#### Given data
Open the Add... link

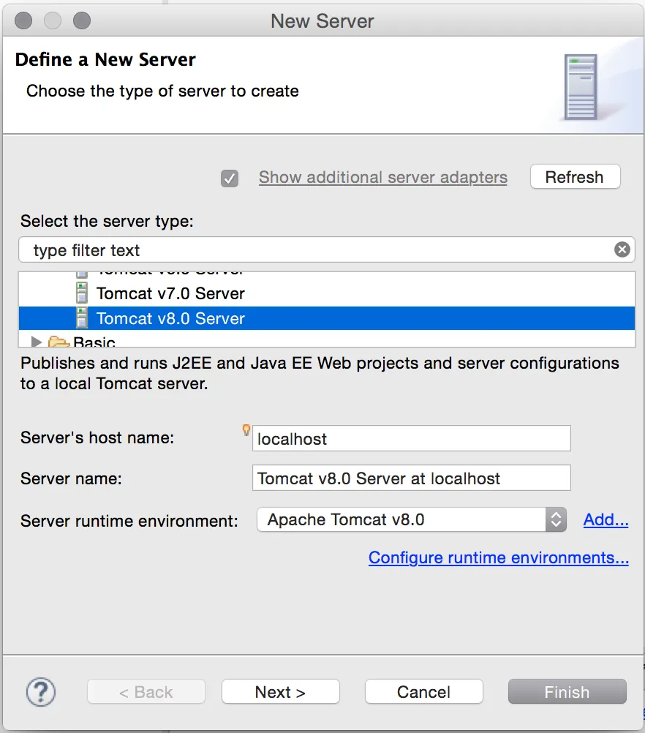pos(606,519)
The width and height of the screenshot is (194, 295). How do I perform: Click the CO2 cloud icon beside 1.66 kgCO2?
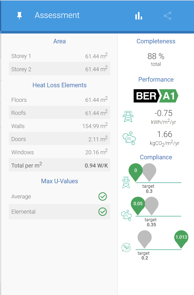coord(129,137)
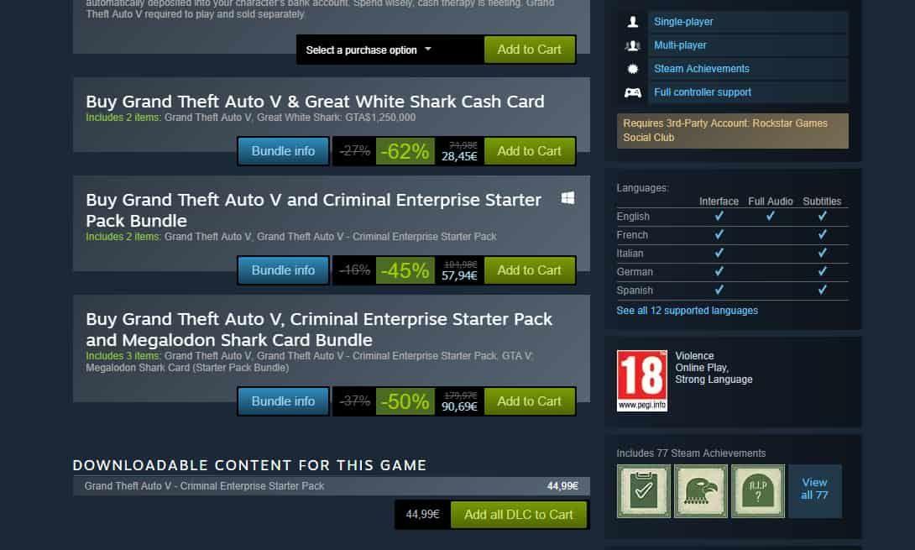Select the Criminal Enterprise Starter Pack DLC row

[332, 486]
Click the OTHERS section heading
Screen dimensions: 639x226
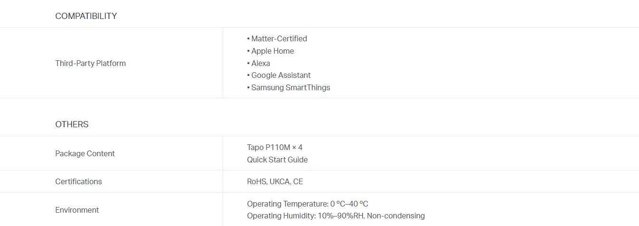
########
Problem statement - Although the records include pictures, output only their text, exactly and completely.

Task answer -
Open the Add... link

pos(606,519)
The width and height of the screenshot is (194, 295). How do I perform: Click the CO2 cloud icon beside 1.66 kgCO2?
coord(129,137)
Select the Criminal Enterprise Starter Pack DLC row

[332, 486]
Click the OTHERS section heading
Screen dimensions: 639x226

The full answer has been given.